→ **WHAT THE TASK REQUIRES**
Reproduce the data below verbatim, starting at its first line and ending with the line that contains "Action: coord(489,107)".

# GIVEN DATA start

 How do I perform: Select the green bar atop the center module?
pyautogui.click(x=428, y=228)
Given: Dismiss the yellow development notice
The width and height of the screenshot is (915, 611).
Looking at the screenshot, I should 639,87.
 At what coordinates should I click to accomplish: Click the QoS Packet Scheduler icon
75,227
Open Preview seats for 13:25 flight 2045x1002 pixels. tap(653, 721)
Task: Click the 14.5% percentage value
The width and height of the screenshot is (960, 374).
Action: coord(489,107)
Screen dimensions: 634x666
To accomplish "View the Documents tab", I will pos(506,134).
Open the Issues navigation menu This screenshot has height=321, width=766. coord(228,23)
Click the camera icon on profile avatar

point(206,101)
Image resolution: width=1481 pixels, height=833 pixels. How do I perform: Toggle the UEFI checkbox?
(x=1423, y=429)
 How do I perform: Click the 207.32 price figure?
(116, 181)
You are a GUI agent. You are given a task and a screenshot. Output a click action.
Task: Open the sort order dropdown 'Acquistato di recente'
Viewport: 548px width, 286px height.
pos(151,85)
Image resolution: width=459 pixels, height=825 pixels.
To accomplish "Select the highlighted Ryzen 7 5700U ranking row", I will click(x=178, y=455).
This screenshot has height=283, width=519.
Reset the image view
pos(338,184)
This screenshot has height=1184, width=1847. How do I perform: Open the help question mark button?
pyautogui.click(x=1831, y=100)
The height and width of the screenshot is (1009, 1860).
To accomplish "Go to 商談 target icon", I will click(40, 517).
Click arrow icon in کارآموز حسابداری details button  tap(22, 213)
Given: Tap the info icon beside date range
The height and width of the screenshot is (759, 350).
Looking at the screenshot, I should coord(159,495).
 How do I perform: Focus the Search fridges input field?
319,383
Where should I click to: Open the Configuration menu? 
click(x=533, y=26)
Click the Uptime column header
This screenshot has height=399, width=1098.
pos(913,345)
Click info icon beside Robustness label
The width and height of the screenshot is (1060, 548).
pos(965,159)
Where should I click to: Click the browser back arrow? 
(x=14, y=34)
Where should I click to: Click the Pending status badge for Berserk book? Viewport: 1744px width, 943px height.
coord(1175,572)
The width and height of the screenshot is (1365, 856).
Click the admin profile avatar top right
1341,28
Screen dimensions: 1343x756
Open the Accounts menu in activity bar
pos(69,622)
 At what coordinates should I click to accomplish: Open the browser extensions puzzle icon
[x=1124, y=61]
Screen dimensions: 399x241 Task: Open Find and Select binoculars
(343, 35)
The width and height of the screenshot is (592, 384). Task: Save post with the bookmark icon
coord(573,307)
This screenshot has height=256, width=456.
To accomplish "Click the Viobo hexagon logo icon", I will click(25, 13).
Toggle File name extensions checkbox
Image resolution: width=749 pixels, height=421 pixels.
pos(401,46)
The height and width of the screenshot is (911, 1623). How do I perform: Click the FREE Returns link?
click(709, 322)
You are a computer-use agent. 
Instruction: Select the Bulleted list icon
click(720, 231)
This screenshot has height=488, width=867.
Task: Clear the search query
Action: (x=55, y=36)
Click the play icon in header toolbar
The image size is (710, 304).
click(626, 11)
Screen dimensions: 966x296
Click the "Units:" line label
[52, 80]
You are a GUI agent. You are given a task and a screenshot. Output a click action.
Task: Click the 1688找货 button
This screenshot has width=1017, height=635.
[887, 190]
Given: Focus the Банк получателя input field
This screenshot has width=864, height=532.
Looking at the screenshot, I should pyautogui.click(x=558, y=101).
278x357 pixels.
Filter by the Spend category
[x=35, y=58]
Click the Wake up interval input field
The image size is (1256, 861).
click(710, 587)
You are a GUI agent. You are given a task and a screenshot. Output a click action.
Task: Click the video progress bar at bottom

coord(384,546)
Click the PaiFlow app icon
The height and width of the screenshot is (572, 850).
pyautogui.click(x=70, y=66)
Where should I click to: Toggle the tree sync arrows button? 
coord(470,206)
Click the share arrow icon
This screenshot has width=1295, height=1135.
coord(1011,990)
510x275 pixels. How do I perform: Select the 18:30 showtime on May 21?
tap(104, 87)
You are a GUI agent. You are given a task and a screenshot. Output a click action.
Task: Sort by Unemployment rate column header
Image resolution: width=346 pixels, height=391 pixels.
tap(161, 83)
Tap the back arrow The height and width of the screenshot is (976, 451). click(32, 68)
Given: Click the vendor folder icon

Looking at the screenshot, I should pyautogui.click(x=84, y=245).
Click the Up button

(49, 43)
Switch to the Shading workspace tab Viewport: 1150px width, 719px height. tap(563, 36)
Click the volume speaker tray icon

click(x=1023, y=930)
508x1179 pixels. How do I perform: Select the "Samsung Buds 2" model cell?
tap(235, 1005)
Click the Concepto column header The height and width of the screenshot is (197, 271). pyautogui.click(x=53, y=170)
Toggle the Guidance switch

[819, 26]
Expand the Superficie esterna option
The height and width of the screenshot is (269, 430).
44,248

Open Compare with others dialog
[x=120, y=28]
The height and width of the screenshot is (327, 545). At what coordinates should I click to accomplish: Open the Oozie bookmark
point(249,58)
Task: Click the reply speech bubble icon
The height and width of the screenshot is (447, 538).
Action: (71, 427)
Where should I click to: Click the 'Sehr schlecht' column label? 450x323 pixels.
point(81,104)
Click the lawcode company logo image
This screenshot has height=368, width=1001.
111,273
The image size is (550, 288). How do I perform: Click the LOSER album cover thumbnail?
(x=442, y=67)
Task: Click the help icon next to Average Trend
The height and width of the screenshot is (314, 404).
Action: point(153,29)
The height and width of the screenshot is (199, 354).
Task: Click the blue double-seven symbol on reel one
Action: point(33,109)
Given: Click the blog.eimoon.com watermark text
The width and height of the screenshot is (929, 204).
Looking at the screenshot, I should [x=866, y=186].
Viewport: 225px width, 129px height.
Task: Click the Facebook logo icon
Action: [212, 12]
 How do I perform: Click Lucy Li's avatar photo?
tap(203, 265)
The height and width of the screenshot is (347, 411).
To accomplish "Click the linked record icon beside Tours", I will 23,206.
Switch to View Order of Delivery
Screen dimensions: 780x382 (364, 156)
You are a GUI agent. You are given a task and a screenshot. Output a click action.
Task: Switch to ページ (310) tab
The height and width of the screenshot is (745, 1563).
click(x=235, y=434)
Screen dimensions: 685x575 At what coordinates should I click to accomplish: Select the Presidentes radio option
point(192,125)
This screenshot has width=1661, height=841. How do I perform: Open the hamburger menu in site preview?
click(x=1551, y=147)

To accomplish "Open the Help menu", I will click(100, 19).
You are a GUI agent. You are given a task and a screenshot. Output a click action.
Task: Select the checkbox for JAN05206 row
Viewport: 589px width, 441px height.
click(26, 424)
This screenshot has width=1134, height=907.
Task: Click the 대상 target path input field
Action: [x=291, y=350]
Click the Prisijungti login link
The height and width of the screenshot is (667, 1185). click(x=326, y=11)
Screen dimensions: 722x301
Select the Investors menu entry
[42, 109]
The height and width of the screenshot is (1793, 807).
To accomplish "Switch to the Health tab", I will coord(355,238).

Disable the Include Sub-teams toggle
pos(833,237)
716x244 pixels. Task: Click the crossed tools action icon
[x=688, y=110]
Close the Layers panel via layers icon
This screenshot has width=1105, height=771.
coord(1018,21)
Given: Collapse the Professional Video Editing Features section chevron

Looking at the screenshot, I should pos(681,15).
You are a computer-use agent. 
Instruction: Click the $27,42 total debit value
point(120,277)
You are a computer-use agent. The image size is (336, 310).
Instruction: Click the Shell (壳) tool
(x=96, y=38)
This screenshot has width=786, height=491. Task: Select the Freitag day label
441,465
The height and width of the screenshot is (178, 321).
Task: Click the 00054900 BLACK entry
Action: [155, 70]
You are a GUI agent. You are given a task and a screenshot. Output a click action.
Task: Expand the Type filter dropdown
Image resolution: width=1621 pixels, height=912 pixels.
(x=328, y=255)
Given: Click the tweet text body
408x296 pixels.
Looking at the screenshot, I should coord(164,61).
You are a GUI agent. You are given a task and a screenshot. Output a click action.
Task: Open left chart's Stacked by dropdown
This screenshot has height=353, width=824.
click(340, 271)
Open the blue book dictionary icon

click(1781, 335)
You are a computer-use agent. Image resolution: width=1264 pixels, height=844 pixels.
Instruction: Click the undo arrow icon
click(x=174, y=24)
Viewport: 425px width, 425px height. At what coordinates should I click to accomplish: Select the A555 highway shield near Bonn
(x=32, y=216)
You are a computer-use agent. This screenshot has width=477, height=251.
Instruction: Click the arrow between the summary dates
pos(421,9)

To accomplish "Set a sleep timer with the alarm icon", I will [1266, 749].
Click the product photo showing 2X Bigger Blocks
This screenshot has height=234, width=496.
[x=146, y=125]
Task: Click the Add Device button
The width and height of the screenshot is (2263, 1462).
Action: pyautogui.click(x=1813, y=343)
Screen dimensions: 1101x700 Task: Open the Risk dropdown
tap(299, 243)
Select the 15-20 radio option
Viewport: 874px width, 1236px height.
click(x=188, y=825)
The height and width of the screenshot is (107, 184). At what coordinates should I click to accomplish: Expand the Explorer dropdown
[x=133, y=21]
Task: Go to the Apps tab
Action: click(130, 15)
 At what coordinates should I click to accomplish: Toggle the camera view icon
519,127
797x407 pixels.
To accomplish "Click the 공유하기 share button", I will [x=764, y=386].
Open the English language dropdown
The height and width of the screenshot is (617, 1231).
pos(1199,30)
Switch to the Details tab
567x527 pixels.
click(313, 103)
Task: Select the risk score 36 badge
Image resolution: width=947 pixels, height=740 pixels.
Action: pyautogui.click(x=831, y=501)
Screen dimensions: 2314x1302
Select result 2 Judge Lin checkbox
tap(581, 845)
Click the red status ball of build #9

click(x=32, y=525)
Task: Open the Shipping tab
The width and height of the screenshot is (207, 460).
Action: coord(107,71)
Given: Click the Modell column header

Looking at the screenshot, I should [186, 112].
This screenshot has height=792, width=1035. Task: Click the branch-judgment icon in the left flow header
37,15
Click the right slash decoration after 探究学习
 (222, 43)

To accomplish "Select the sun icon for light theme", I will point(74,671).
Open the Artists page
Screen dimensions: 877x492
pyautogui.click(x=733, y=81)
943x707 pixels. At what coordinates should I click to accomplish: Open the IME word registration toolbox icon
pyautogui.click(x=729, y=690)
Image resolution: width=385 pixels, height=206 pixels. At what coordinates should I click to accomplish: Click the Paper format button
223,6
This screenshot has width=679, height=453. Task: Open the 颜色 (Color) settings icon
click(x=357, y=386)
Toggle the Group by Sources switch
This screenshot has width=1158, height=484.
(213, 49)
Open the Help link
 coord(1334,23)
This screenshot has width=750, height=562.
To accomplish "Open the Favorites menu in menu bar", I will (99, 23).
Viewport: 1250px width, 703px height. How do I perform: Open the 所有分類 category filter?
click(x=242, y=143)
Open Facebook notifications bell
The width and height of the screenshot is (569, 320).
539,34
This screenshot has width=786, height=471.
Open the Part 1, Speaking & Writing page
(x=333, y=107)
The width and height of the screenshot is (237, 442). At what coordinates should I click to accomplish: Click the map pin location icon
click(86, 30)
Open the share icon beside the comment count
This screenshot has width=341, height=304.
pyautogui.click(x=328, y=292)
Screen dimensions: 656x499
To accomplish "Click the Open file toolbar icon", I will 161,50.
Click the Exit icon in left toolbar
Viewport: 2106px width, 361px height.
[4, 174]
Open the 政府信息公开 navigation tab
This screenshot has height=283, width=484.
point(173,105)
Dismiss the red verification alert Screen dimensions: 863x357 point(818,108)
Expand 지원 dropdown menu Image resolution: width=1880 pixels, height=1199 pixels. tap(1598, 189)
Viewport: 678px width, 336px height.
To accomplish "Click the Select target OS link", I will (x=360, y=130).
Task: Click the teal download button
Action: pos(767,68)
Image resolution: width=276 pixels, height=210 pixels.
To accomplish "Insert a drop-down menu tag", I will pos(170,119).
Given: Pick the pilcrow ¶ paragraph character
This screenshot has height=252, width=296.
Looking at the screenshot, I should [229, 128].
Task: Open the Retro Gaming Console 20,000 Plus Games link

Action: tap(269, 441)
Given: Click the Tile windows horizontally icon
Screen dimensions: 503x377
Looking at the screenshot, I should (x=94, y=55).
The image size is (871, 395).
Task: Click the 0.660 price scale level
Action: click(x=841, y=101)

# GIVEN DATA end

→ **RESPONSE TO THIS EXERCISE**
 How do I perform: Select the green bar atop the center module?
pyautogui.click(x=428, y=228)
Given: Dismiss the yellow development notice
The width and height of the screenshot is (915, 611).
Looking at the screenshot, I should 639,87.
 At what coordinates should I click to accomplish: Click the QoS Packet Scheduler icon
75,227
Open Preview seats for 13:25 flight 2045x1002 pixels. tap(653, 721)
Task: Click the 14.5% percentage value
The width and height of the screenshot is (960, 374).
Action: coord(489,107)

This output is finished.